Looking for French deverbal nouns in an evolving Web
(a short history of WAC)
Nabil Hathout,
Franck Sajous and
Ludovic Tanguy
2009
Proceedings of the 5th Workshop on Web As Corpus (WAC5)
San Sebastian, Spain
pp. 37-44
[ PDF article ]
N. Hathout, F. Sajous and L. Tanguy (2009).
Looking for French deverbal nouns in an evolving Web (a short history of WAC).

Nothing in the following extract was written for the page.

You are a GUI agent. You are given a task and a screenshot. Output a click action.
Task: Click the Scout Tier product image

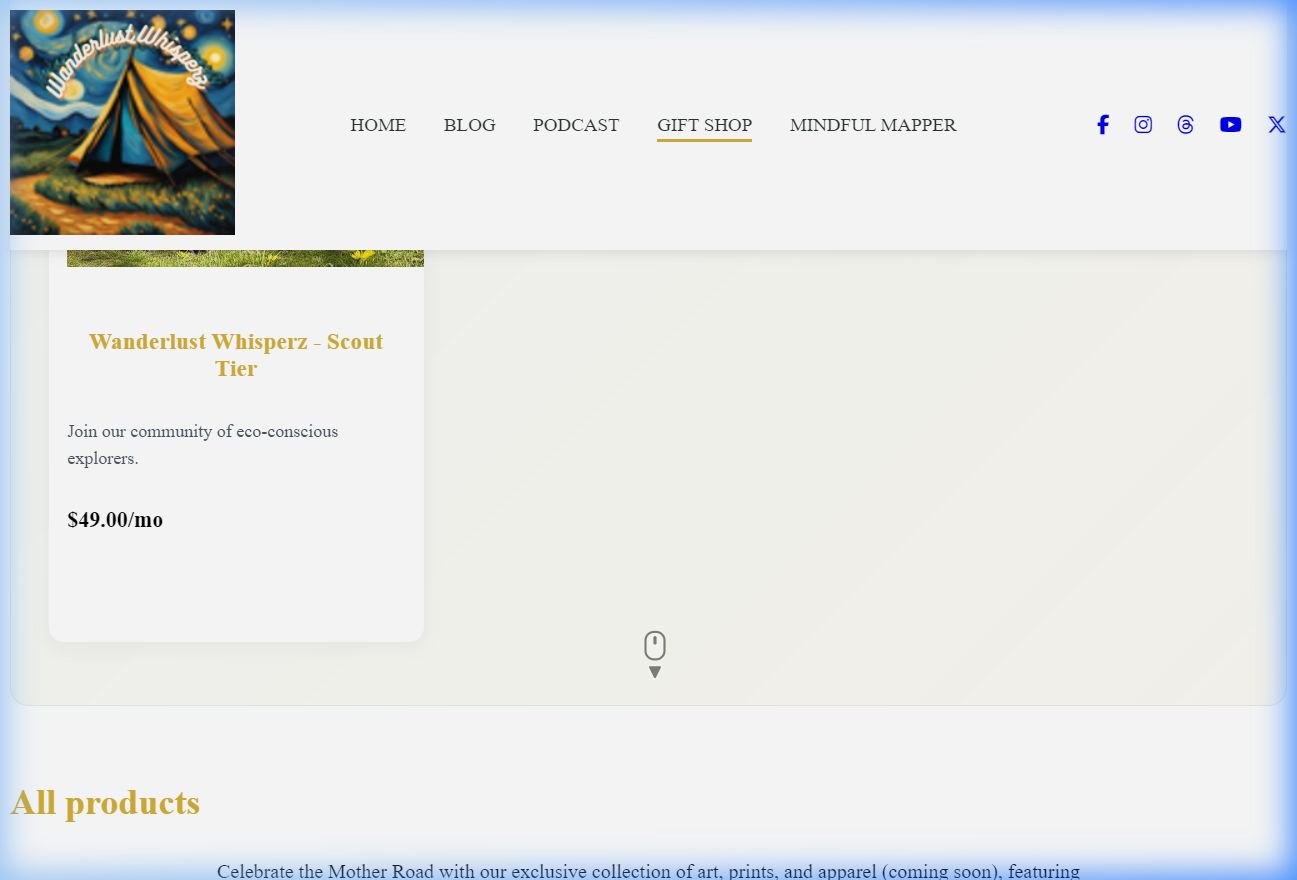coord(245,258)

Proceedings of the 5th Workshop on Web As Corpus (WAC5), pp. 37-44,
San Sebastian, Spain.
[ .bib ]
This papers describes an 8-year-long research effort for automatically collecting
new French deverbal nouns on the Web. The goal has remained the same: building
an extensive and cumulative list of noun-verb pairs where the noun denotes the action expressed
by the verb (e.g. production-produce). This list is used for both linguistic research and for NLP applications.
The initial method consisted in taking advantage of the former Altavista search engine,
allowing for a direct access to unknown word forms. The second technique led us to develop a specific crawler, which
raised a number of technical difficulties. In the third experiment, we use a collection of web pages made available to us by
a commercial search engine. Through all these stages, the general method has remained the same, and the results are
similar and cumulative, although the technical environment has greatly evolved.